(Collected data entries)
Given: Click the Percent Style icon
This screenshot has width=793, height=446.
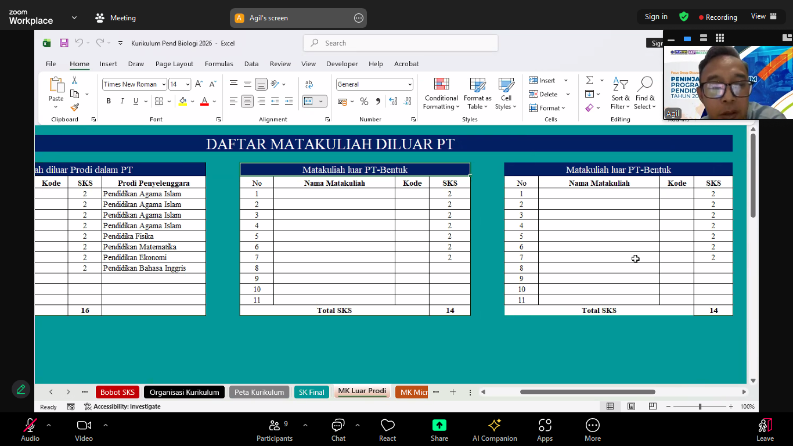Looking at the screenshot, I should pos(364,102).
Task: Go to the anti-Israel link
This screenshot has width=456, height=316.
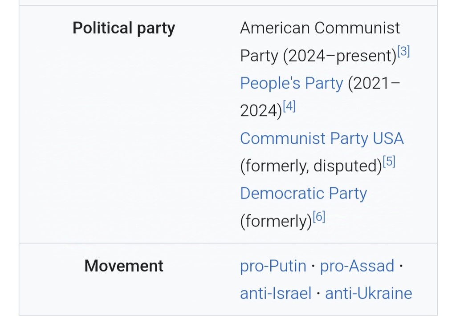Action: (276, 294)
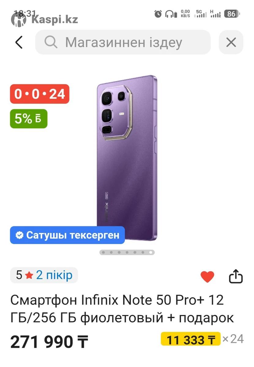Tap the alarm clock status icon
Viewport: 254px width, 367px height.
158,14
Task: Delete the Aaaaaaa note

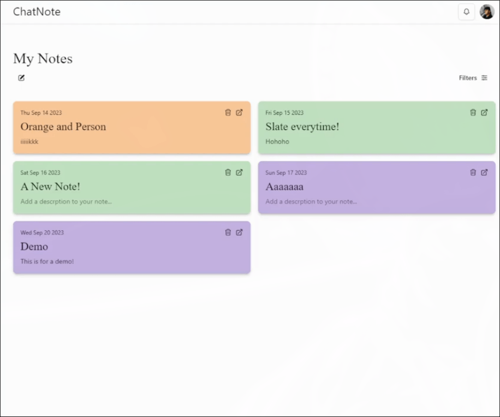Action: (x=473, y=172)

**TO DO**: Beginning with the line that contains "This screenshot has width=793, height=446." and ending with the last line of the data above, output those lines exactly and nothing more, without any pictures.

**REPLY TO THE TASK**:
This screenshot has width=793, height=446.
Looking at the screenshot, I should pos(364,102).
Task: Go to the anti-Israel link
This screenshot has width=456, height=316.
Action: (276, 294)
Tap the alarm clock status icon
Viewport: 254px width, 367px height.
158,14
Task: Delete the Aaaaaaa note

Action: (x=473, y=172)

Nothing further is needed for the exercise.